Stored data:
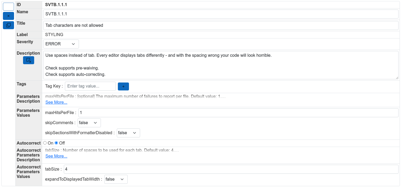Click the maxHitsPerFile value field
The width and height of the screenshot is (402, 187).
click(185, 112)
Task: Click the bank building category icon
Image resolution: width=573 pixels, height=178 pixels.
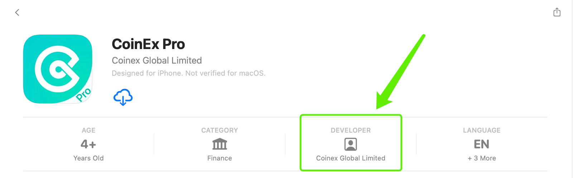Action: click(x=220, y=144)
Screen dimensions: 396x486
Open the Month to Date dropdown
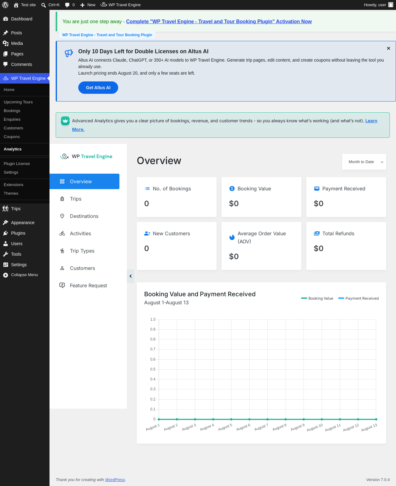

EXERCISE
Please write out, word for word, each line from the one with "Task: Click the bank building category icon" to the last line of the data, keeping both ends and omitting pictures.

ANSWER TO THE EXERCISE
Task: Click the bank building category icon
Image resolution: width=573 pixels, height=178 pixels.
Action: click(x=220, y=144)
Screen dimensions: 396x486
Open the Month to Date dropdown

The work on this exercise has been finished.